I hate being suspicious and I hate feeling creeped out by two nice looking young men, the same age as my son, who are here in this country from Estonia, for God knows what, “working a summer job” peddling books. I want to think that what they told me was the truth–I want to believe people. However given the time in which we live, with the local, as well as national, News reminding us daily that we live with bad people who are often deranged or simply intent on harming others— yesterday morning I was less than at ease standing at my front door.

When I was young, I went door to door selling my Girl Scout cookies. I dressed up on Halloween and went door to door ringing bells in search of treats vs tricks.
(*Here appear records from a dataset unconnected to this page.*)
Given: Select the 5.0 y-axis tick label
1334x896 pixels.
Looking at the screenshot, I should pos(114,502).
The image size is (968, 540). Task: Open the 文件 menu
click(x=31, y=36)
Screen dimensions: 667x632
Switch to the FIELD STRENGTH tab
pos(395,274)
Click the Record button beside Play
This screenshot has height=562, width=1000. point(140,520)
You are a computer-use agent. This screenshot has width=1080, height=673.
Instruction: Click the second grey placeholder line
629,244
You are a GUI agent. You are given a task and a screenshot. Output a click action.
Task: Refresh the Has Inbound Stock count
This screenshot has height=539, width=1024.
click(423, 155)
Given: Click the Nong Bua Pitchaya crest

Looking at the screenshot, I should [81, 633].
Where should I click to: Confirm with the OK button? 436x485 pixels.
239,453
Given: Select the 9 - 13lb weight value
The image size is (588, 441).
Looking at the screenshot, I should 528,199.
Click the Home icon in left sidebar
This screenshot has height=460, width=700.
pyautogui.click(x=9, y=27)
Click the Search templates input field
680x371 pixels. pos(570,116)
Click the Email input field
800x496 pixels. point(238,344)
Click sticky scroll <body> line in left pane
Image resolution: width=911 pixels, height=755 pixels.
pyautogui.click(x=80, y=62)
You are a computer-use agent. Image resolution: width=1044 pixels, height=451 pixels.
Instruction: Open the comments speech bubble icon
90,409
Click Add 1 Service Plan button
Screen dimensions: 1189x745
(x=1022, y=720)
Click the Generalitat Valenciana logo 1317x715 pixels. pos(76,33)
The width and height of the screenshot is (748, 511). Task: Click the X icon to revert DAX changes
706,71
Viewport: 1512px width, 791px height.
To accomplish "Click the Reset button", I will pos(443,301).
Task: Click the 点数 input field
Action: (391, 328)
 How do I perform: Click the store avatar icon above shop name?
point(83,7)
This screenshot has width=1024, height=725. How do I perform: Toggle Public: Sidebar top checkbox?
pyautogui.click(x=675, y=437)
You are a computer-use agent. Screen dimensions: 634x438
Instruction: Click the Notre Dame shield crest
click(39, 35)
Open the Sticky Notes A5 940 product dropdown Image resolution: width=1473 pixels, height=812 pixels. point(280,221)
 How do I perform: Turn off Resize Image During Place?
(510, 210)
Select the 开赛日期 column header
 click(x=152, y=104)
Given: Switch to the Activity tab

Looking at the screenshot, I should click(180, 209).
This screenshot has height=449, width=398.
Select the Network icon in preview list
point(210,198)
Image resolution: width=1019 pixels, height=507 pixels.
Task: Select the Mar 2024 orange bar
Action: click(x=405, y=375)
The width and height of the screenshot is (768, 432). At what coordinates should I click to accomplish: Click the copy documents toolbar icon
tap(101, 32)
I rode my bike to the local mall to “hang out” with my friends who also had ridden their bikes to the mall. Did I let my young son do any of the things that I did when he was little? No! When he was a cub scout, he sold his popcorn to my fellow colleagues at school, going from classroom to classroom after school vs door to door of “strangers”. He rode his bike up and down our driveway only. He “trick or treated” only to the houses of his grandparents and cousins.

Life is not as simple as it once was. We live in a day of suspicion and of constant danger–or so it seems. Look at Ohio and the three girls held hostage for so long that they are now grown woman–all happening under the watchful eyes of an unassuming neighborhood. The cases of Elizabeth Smart and Casey Dugard—and the latest story of Hannah Anderson…not to mention the hundreds of missing children who are going “missing” each and every day that simply don’t make the headlines.

Vigilance is the key word when traveling, most usually abroad as American tourists must be ever mindful of where they are at all times, but sadly, that same vigilance is now necessary in our own front yards.

When the boys got back into their car and drove up my driveway, I pulled the door shut, locking it, hoping the AT&T man would hurry up……..

6 comments on “Age of lost Innocence

  1. Lynda says:

    This is the reality of the world in which we live but, at the same time, we cannot live suspecting each person of some malicious intent. We must remember that the vast majority of people are good; having said that, your reference to “vigilance” is certainly a wise admonition. God is present in all circumstances and we are called to see Christ in all people. Trust in God is key to living in peace.

    • Whenever that fight or flight instinct attempts to rise up from deep within my core being, my mind works to remind the rest of me that I am to be a witness of Christ no matter what…pulling up the courage to stand firmly planted and live the moment–yet with a sense of awareness constantly turned on—it’s just that I hate thinking bad before good—was a time that it was always the good before the bad…working on ever trusting both myself and others—thank you Lynda……

      • Lynda says:

        Trust is a very elusive thing for most of us. I have trust in people in general but when we have been betrayed by someone close like a spouse, it is so very difficult to get over the fear of being rejected and abandoned. That is definitely my trust challenge but God and I are working to heal that area of my life.

      • Lynda says:

        I should add that God has given me an amazing spiritual director who has patiently journeyed through this with me. I cannot do this on my own.

  2. Excellent post. I have two young boys (ages 9 and 6) and the trust factor is definitely lower now than it was when I was a child. Back then, it was fairly common for my brother and I to be gone for most of the day during the summer playing with friends. My parents always wanted to know where we were but beyond that were not overly concerned about our safety. It is different now.

  3. Val says:

    As I have been attacked in “safe” places, and actually feel safer in so many of the “terrible” places I so often frequent (including the ghettoish neighborhood I call home) because those are the places I tend to know the homeless people on a first-name basis and know my neighbors. I lived with an extremely paranoid roommate for awhile…in the dark…under lockdown. It is good to be wary to a degree, but too much can make you a prisoner in your own life. There is a balance.